Collected data
────────────────────────────────────────

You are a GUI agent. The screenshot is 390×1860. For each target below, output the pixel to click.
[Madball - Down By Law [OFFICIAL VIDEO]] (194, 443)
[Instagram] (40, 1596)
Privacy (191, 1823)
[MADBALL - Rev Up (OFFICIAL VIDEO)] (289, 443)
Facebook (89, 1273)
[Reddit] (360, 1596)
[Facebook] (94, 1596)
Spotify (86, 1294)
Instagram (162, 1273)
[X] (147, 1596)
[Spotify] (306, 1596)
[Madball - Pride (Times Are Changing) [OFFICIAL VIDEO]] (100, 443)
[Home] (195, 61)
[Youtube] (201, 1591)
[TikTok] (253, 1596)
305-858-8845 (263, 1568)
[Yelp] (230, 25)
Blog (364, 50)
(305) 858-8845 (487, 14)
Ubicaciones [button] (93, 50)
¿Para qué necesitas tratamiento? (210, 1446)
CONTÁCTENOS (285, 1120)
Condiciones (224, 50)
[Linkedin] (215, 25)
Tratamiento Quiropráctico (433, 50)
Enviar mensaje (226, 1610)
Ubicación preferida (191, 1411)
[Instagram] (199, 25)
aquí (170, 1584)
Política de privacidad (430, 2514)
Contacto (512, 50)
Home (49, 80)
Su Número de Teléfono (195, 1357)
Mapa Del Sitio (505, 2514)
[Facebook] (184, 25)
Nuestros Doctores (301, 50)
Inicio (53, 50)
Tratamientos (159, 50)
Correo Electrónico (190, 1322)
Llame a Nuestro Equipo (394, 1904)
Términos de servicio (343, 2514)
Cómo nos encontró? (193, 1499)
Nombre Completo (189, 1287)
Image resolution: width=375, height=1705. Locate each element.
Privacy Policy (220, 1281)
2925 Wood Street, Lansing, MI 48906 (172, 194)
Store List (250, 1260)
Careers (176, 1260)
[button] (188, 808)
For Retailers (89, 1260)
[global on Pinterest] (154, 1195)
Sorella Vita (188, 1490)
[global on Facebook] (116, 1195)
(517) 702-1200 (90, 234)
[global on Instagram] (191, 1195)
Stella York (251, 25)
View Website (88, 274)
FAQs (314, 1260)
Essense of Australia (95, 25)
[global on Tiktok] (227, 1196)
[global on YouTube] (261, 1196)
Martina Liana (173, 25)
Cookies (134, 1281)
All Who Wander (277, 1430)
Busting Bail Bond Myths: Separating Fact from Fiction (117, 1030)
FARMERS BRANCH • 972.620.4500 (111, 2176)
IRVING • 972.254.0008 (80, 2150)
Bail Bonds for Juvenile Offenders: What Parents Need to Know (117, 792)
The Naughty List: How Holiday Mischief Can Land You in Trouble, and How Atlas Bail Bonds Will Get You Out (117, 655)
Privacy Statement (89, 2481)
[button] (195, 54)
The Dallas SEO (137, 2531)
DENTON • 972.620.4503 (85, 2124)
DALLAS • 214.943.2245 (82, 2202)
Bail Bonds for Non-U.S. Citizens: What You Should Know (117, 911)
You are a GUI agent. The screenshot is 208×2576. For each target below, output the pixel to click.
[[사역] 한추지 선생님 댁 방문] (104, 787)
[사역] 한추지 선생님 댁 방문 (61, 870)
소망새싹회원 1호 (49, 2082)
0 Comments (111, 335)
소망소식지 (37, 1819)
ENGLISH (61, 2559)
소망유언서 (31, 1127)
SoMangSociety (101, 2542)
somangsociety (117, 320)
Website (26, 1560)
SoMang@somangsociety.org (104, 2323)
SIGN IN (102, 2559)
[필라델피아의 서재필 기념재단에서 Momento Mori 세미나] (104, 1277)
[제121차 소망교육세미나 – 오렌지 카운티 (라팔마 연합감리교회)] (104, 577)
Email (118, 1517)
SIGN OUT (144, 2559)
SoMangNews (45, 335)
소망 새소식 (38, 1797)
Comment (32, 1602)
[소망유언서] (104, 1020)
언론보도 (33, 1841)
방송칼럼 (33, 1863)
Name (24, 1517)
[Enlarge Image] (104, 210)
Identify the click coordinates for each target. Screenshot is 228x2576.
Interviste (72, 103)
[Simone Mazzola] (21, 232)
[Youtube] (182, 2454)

────────────────────────────────────────

Problem
Could you restate word for word the lines above from the one containing "[MADBALL - Rev" through the one containing "Ubicaciones [button] (93, 50)", both included, and nothing else?

Exercise response
[MADBALL - Rev Up (OFFICIAL VIDEO)] (289, 443)
Facebook (89, 1273)
[Reddit] (360, 1596)
[Facebook] (94, 1596)
Spotify (86, 1294)
Instagram (162, 1273)
[X] (147, 1596)
[Spotify] (306, 1596)
[Madball - Pride (Times Are Changing) [OFFICIAL VIDEO]] (100, 443)
[Home] (195, 61)
[Youtube] (201, 1591)
[TikTok] (253, 1596)
305-858-8845 (263, 1568)
[Yelp] (230, 25)
Blog (364, 50)
(305) 858-8845 (487, 14)
Ubicaciones [button] (93, 50)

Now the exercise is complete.